PDF Translation Pipeline
Requires the
cargo build --release --features pdf
The PDF pipeline is the most complex format handler in TMT. Because PDFs encode text as positioned glyphs rather than editable strings, a full parse-rasterise-render cycle is required.
Pipeline Stages
1. Parsing (src/formats/pdf/parser.rs)
The parser walks the PDF content stream operator by operator, identifying text-drawing operators and extracting:
- The text string for each operator.
- The bounding box (
Bbox) — the page coordinates and dimensions of that text region. - Font information referenced by the operator.

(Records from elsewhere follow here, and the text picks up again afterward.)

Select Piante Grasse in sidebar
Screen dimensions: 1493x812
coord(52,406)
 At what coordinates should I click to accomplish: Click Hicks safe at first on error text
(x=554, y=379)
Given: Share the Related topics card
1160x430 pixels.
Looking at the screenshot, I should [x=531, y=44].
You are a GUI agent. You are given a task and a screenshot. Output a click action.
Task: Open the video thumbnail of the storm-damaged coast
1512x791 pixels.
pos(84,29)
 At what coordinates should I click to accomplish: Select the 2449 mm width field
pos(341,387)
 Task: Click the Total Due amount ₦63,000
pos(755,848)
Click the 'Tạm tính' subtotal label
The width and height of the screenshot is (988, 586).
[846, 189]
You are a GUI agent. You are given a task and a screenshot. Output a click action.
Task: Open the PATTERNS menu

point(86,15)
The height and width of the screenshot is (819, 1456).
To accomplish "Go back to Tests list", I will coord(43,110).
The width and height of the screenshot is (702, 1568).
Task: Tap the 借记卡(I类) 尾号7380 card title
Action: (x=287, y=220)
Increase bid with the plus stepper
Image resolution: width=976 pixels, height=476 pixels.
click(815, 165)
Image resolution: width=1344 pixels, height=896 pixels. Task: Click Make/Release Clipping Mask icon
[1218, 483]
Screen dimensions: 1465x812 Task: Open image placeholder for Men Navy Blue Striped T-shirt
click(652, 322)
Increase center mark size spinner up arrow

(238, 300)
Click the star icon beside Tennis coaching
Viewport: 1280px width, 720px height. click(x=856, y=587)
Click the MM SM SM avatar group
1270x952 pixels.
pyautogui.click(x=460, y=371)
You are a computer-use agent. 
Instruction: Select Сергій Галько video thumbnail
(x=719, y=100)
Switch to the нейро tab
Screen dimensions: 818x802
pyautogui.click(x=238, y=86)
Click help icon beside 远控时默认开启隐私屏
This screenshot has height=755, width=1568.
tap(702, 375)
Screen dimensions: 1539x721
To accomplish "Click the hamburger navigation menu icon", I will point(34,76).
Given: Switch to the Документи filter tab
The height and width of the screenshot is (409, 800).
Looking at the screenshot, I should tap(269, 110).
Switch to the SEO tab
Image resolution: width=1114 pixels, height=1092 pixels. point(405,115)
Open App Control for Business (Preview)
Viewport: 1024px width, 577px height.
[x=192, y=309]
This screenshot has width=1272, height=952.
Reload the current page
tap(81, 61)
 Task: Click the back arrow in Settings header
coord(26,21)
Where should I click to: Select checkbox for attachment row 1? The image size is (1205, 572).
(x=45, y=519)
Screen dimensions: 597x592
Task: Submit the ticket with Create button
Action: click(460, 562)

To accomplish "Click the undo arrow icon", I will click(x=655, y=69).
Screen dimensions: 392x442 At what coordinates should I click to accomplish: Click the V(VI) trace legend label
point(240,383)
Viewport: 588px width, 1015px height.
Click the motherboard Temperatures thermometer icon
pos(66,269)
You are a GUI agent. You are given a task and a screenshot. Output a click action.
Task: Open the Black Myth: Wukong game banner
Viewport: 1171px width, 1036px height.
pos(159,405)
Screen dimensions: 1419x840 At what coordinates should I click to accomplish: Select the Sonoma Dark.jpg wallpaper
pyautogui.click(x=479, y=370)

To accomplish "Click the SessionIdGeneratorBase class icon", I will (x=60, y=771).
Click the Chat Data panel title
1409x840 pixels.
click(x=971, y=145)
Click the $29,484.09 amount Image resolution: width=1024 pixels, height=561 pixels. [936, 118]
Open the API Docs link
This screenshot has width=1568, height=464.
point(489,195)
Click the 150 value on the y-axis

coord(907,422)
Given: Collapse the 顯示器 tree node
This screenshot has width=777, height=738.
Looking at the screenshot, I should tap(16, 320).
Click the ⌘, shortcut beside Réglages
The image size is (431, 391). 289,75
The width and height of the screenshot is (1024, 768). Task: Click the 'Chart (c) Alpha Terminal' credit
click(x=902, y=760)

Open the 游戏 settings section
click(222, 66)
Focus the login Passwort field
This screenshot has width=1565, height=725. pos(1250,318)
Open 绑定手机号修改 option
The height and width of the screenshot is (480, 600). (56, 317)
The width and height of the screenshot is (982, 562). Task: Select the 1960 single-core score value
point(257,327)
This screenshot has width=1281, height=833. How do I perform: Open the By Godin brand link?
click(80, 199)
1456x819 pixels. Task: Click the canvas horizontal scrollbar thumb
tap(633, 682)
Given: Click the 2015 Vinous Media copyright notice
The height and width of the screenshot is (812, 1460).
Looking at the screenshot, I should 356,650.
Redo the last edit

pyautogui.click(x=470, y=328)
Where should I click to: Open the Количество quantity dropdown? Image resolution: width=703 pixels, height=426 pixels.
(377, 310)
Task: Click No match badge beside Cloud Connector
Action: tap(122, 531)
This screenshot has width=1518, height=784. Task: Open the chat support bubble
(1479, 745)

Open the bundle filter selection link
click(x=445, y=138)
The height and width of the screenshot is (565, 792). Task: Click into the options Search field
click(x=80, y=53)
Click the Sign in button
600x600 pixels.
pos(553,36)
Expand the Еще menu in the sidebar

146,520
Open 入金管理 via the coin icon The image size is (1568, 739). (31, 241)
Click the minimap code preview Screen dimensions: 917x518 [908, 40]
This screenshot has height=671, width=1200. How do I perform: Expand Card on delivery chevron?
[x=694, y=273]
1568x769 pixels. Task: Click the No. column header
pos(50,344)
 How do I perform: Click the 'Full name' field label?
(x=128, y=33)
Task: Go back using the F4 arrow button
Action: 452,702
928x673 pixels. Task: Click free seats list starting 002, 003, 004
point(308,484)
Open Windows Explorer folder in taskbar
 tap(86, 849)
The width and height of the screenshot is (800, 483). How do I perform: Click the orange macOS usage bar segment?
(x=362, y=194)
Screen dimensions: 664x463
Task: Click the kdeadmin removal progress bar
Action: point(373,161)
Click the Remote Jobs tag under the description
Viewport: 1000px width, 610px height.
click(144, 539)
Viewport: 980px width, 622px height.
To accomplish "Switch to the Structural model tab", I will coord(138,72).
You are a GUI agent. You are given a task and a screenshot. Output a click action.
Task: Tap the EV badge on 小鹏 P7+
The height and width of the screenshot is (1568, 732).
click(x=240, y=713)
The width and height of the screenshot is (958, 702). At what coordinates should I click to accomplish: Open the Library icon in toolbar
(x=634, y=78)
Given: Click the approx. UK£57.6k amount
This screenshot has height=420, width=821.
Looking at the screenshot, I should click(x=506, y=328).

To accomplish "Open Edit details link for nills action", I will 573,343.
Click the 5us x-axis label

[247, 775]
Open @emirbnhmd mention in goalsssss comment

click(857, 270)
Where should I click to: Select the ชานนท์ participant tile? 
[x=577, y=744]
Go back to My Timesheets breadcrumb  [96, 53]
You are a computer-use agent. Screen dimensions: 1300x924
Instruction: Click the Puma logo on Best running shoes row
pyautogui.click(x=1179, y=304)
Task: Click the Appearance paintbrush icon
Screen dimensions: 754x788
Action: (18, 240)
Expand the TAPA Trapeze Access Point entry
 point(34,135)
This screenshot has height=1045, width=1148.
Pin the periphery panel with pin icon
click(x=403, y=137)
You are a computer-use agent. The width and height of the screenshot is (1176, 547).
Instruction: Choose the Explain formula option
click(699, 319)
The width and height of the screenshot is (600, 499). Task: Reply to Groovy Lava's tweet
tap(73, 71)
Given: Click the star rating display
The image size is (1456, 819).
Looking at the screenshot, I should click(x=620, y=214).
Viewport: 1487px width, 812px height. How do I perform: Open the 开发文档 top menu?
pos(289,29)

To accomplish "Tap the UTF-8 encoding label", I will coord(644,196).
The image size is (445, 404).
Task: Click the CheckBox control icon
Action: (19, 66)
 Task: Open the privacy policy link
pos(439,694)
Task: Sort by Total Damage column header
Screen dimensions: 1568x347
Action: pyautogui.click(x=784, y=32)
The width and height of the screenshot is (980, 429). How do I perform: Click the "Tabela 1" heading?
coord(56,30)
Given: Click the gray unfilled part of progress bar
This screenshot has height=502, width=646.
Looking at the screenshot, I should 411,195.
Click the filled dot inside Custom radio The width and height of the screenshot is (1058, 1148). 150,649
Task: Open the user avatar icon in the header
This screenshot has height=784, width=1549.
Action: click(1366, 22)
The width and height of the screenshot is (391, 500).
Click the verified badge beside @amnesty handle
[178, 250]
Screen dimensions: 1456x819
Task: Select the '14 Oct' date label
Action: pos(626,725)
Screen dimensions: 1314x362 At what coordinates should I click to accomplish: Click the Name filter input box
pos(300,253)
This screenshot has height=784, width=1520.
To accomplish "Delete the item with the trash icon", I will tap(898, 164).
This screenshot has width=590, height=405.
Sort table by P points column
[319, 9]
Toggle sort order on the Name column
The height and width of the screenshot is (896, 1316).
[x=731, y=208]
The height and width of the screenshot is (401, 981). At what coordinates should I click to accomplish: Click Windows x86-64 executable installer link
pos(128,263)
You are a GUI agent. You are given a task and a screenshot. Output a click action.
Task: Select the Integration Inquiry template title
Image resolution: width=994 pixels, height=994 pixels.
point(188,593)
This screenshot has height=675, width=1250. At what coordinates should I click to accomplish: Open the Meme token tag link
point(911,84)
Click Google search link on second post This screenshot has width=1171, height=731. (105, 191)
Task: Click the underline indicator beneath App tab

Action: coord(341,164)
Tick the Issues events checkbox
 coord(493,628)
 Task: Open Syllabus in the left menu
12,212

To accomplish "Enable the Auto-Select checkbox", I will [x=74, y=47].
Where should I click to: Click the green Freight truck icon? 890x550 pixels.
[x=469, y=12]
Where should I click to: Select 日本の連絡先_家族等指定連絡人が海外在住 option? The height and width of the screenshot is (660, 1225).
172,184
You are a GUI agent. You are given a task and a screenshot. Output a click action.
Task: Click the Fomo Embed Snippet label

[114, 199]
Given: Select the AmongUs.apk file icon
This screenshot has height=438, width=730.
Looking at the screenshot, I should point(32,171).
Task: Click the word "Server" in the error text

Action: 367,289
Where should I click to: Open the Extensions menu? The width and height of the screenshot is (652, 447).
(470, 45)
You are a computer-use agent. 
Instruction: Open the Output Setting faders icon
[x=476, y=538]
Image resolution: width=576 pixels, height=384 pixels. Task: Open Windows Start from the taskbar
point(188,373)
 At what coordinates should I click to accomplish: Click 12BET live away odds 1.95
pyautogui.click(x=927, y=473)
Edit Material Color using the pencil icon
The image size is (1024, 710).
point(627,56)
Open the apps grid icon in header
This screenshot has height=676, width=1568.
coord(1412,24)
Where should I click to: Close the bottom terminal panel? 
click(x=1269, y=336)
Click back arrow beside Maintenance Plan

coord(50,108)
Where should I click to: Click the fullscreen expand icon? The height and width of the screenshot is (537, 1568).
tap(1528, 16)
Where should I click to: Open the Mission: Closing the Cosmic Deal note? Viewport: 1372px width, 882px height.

This produces a list of TextBlock structs, each containing a bounding box and its original text.
2. Translation
Each TextBlock’s text is sent to TranslationService::translate_text. Blocks are processed concurrently up to --concurrency in parallel.
3. Reconstruction (src/formats/pdf/reconstructor.rs)
For each page:
- The original page is rasterised to a bitmap at the configured
--dpi. This raster becomes the background image. - The background is JPEG-compressed at
--jpeg-qualityand embedded in the new PDF page. - White rectangles are drawn over each original text bounding box to blank out the source text on the background.
- The translated text is rendered at the same bounding box position using the font specified by
--font-path.
4. Font Management (src/formats/pdf/fonts.rs)
Because translated Devanagari text cannot be rendered with a Latin font, a custom TrueType/OpenType font must be supplied via --font-path. The font manager loads the font, subsets it for the glyphs actually used, and embeds it in the output PDF.
Configuration Reference
| Flag | Effect on PDF pipeline |
|---|---|
--font-path | (required) Font used to render translated text |
--dpi | Resolution of the rasterised background (default: 96) |
--jpeg-quality | JPEG compression of background images (default: 85) |
--debug-bboxes | Draw red rectangles around all detected text regions |
Debugging Layout Issues
If translated text appears misaligned or bounding boxes are wrong:
- Run with
--debug-bboxesto visualise where the parser detected text regions. - Increase
--dpifor a higher-fidelity background that makes alignment easier to judge. - Check that the provided font contains the glyphs required for the target language.
Limitations
- PDFs with scanned/image-only pages contain no text operators; the parser will find nothing to translate on those pages.
- Complex ligatures or right-to-left scripts beyond Devanagari may not render correctly depending on the chosen font and the PDF rendering library’s shaping support.
- The rasterise-and-overlay approach means the output file size will typically be larger than the original.